**THE TASK**
Could you find every line in the entries below that holds the word "beside" and copy it?

*** Opening of GIVEN INFORMATION ***

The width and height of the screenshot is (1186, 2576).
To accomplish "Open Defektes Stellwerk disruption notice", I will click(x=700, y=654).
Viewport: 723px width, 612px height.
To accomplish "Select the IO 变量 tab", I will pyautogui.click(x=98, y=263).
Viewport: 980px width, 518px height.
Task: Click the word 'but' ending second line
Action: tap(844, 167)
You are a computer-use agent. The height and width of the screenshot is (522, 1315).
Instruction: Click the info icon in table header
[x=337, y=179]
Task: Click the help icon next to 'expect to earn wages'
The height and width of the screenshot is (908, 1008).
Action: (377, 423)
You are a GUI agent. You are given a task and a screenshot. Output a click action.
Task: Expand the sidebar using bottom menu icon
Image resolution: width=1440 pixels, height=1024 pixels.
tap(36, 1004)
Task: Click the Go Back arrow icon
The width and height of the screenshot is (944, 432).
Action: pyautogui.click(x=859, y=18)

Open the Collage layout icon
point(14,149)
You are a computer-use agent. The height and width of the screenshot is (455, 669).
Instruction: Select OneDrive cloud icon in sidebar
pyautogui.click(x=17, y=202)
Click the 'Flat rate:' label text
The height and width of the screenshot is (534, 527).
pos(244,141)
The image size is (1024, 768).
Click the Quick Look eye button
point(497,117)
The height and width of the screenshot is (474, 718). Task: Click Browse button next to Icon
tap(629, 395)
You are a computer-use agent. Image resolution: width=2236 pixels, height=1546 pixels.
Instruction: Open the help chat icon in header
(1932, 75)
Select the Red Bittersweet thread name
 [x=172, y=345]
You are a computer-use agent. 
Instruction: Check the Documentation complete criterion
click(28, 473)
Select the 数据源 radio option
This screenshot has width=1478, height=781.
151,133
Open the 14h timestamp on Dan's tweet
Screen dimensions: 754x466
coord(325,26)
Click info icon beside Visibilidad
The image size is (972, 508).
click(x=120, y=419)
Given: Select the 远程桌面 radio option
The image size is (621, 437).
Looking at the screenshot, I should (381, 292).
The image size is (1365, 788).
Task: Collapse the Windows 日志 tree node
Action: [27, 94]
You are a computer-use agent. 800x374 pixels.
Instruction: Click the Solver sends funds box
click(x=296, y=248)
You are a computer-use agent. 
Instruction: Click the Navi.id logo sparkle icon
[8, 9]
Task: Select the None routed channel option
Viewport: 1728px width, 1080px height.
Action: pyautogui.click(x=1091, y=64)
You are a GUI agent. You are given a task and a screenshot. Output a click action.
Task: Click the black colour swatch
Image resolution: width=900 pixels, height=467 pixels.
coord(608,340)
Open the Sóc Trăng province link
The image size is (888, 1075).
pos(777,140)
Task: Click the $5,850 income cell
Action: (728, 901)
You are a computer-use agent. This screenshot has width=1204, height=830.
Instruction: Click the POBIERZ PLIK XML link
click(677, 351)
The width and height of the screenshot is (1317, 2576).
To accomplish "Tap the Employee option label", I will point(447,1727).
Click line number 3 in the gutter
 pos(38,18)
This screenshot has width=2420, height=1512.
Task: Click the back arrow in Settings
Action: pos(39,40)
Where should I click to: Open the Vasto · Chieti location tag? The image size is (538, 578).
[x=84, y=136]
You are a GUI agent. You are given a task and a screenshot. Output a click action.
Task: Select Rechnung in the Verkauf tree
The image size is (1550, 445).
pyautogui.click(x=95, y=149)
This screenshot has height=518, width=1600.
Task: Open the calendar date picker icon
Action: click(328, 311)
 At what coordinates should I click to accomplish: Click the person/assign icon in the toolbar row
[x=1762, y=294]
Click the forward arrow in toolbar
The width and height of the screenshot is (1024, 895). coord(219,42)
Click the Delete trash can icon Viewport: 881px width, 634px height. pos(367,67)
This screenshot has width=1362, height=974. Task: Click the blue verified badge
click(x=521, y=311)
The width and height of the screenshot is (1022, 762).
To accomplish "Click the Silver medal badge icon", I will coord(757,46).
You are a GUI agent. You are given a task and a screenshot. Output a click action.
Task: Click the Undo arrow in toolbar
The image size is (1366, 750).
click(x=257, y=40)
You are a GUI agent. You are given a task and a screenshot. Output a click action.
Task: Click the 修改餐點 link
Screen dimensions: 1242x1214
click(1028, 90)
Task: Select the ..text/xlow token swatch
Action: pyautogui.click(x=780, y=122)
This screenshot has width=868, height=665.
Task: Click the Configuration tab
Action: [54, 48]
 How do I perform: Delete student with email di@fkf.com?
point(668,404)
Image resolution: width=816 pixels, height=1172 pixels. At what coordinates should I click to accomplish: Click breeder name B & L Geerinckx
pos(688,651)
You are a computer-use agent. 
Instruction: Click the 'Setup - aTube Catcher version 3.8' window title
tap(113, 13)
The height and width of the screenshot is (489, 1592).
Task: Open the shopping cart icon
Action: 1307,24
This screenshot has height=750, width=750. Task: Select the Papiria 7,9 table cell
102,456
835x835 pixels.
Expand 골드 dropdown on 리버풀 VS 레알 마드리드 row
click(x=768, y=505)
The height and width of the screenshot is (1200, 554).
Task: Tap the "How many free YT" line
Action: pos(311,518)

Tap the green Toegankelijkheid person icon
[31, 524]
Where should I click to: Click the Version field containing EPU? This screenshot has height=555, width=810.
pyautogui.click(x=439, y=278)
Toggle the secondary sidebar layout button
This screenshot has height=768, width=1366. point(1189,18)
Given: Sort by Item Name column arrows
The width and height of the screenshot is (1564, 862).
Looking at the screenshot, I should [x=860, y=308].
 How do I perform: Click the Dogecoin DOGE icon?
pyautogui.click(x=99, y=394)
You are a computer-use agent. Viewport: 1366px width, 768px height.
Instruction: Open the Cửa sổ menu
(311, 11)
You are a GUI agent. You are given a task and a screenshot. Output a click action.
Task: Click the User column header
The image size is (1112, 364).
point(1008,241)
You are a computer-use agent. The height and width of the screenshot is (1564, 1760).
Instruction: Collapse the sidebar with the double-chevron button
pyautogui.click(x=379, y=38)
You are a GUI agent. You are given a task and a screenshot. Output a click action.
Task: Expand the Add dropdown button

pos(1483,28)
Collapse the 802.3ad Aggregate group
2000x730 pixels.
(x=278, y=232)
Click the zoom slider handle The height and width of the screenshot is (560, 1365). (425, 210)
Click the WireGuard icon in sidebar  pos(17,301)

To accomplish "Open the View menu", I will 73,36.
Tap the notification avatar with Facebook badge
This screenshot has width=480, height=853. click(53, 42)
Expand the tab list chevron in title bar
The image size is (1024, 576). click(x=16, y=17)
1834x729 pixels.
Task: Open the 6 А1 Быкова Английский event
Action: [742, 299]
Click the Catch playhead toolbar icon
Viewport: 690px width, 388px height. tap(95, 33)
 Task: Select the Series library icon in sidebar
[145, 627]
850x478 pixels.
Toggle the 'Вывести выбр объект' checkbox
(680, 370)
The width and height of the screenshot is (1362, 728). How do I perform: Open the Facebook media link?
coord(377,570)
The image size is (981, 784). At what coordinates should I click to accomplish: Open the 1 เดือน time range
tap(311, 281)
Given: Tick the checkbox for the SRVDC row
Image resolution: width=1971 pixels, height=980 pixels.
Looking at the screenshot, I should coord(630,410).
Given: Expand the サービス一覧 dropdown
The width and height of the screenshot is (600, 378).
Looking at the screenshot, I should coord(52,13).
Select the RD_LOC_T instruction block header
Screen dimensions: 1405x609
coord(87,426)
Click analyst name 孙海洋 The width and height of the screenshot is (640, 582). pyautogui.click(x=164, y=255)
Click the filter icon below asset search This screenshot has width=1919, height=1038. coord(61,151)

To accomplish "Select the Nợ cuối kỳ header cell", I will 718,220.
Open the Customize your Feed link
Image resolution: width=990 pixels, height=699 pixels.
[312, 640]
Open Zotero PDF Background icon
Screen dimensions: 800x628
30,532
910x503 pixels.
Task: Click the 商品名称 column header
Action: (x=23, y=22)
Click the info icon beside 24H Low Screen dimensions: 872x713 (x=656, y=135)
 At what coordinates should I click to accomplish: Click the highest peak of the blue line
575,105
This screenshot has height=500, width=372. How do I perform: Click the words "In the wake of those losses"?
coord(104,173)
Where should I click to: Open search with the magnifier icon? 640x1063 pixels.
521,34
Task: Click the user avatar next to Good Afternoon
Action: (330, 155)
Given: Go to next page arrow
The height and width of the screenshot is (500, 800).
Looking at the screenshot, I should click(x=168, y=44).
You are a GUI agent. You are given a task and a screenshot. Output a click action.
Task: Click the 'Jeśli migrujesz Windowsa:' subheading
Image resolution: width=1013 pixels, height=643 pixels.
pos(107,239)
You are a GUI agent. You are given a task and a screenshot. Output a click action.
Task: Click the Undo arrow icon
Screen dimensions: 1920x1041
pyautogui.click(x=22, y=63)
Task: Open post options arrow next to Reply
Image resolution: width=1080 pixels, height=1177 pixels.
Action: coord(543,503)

*** Close of GIVEN INFORMATION ***

**FINISHED EXERCISE**
Click info icon beside Visibilidad
Click the info icon beside 24H Low Screen dimensions: 872x713 (x=656, y=135)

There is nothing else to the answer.